Malware Detection with Machine Learning
Listing below are 2 researches I've conducted on computer malware detaction. Each research addresses a different topic in the field of malware study with Machine Learning.
Zero-day Detection: Classification Experiments on Malware with Small Sample Size
”Zero-day”, in computer security, refer to the situation when the computer system has no knowledge on a possible incoming attack. The ”zero” here is indicating that no previous warning or flag has risen for a security system to prepare. This paper conduct experiments on ”Zero-day” malware classification. The ”security system” here is a Deep Neural Network model that has been trained on detect 3 different types of malware - Zbot, Winwebsec and Zeroaccess. The experiment focus on testing the robustness of the DNN model under small amount of training data. In order to simulate the real-world ”Zero-day” scenario where only a few data is available.

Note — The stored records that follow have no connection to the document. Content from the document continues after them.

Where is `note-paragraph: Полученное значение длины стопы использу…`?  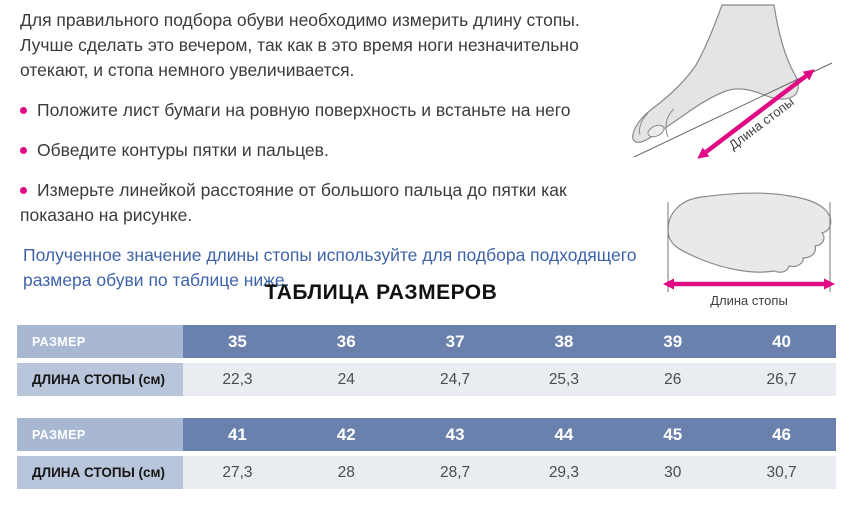
note-paragraph: Полученное значение длины стопы использу… is located at coordinates (330, 268).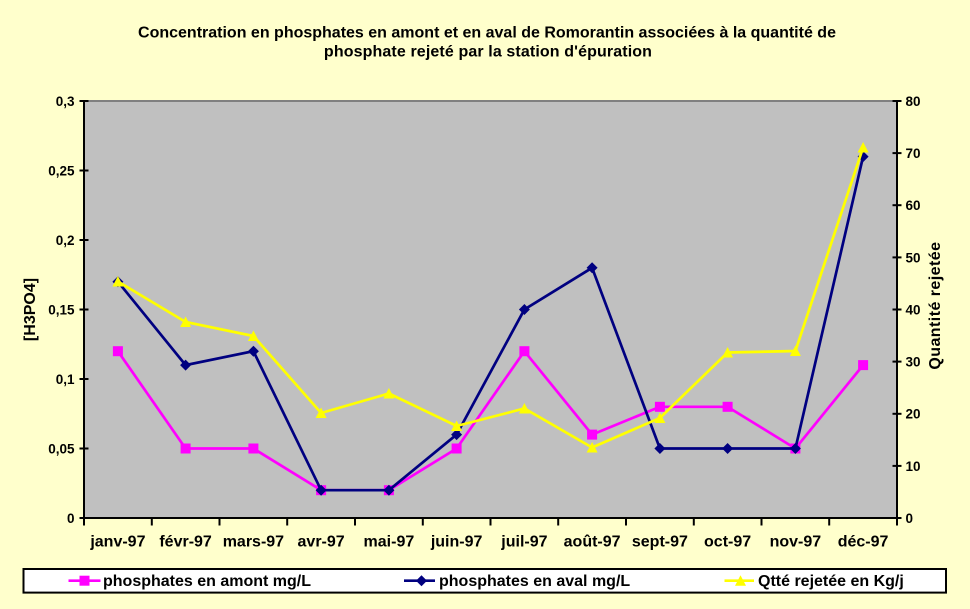  Describe the element at coordinates (660, 542) in the screenshot. I see `svg-text: sept-97` at that location.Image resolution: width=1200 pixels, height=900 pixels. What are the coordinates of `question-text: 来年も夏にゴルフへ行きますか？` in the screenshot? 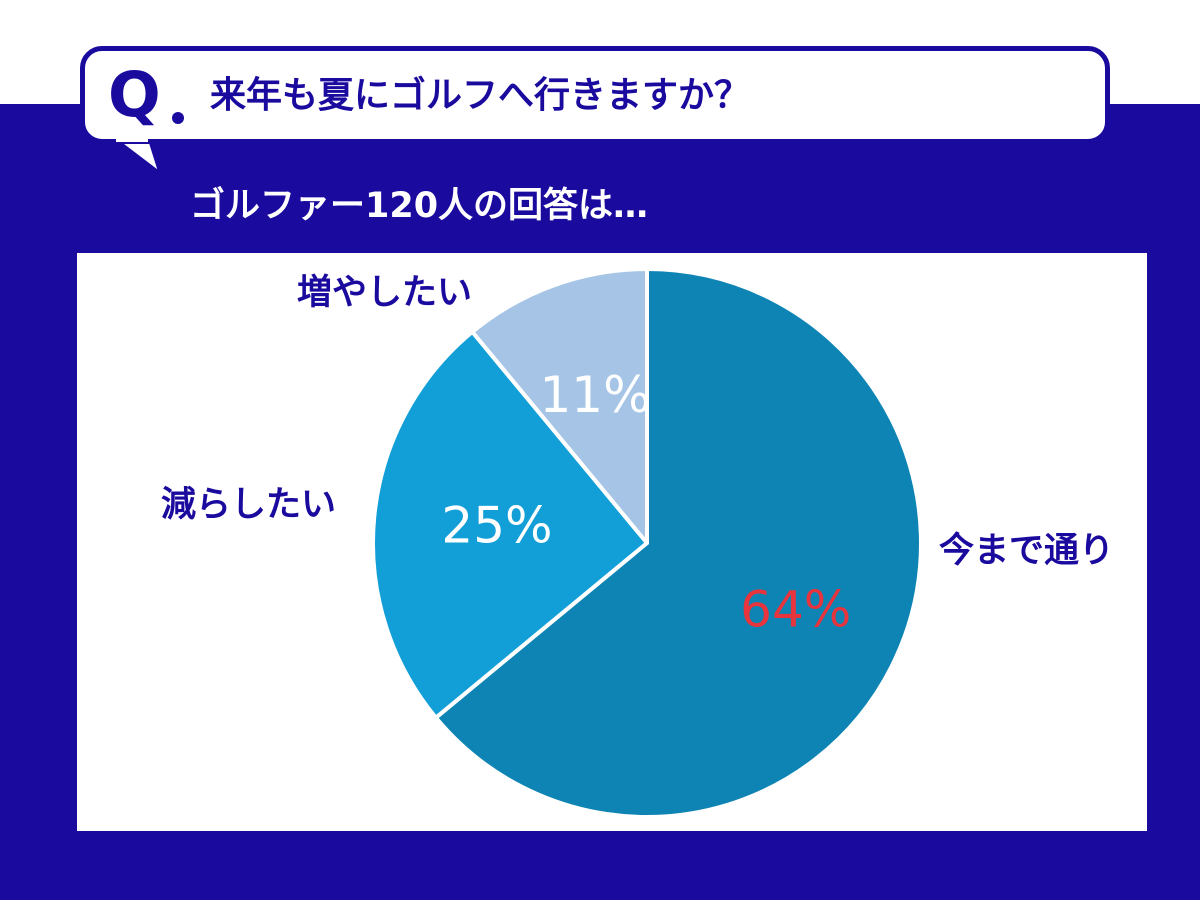 It's located at (480, 96).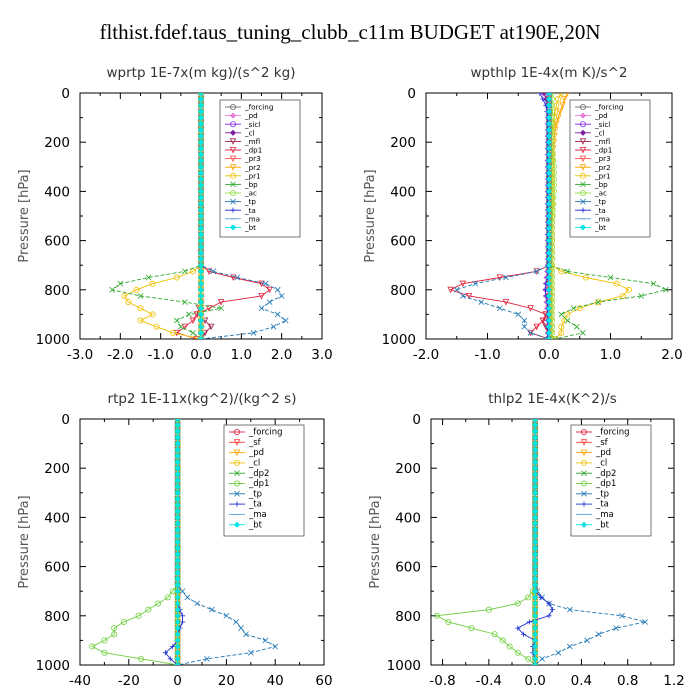 This screenshot has width=700, height=700. Describe the element at coordinates (674, 681) in the screenshot. I see `x-tick-label: 1.2` at that location.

Malware Classification with Ensemble Learning
Ensemble methods are vastly used technique in Machine Learning. In order to obtain the best performing model, common ensemble methods like Bagging, Boosting and Stacking are applied in model selection. In this article, a malware classication model will be discussed. This model is a pipeline that combines HMM and SVM together. Experiments are conducted, including ensemble learning methods for HMM, SVM selection and pick of hyper-parameters, to understand and to analyze this pipeline model.